About this task. Each line of the records must appear in your answer exactly, with no pictures.

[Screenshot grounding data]
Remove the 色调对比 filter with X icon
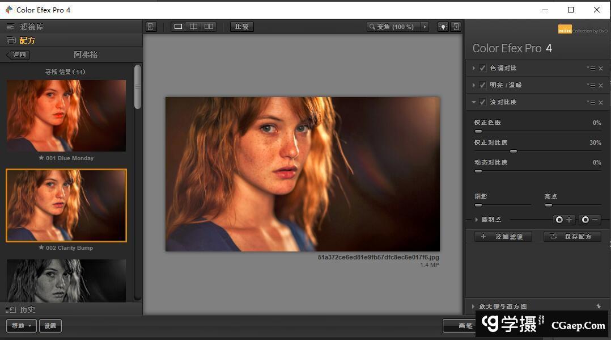This screenshot has width=611, height=340. 601,69
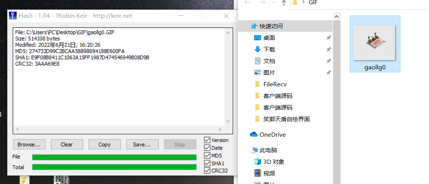Viewport: 429px width, 184px height.
Task: Uncheck the Version checkbox
Action: (207, 140)
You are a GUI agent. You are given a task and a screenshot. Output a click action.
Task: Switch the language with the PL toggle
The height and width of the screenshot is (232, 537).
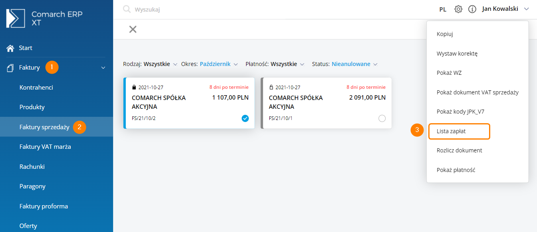tap(443, 9)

Response for this exercise.
Remove the 色调对比 filter with X icon
This screenshot has width=611, height=340. 601,69
Viewport: 429px width, 184px height.
Task: Uncheck the Version checkbox
Action: (207, 140)
You are a GUI agent. You are given a task and a screenshot. Output a click action.
Task: Switch the language with the PL toggle
The height and width of the screenshot is (232, 537).
tap(443, 9)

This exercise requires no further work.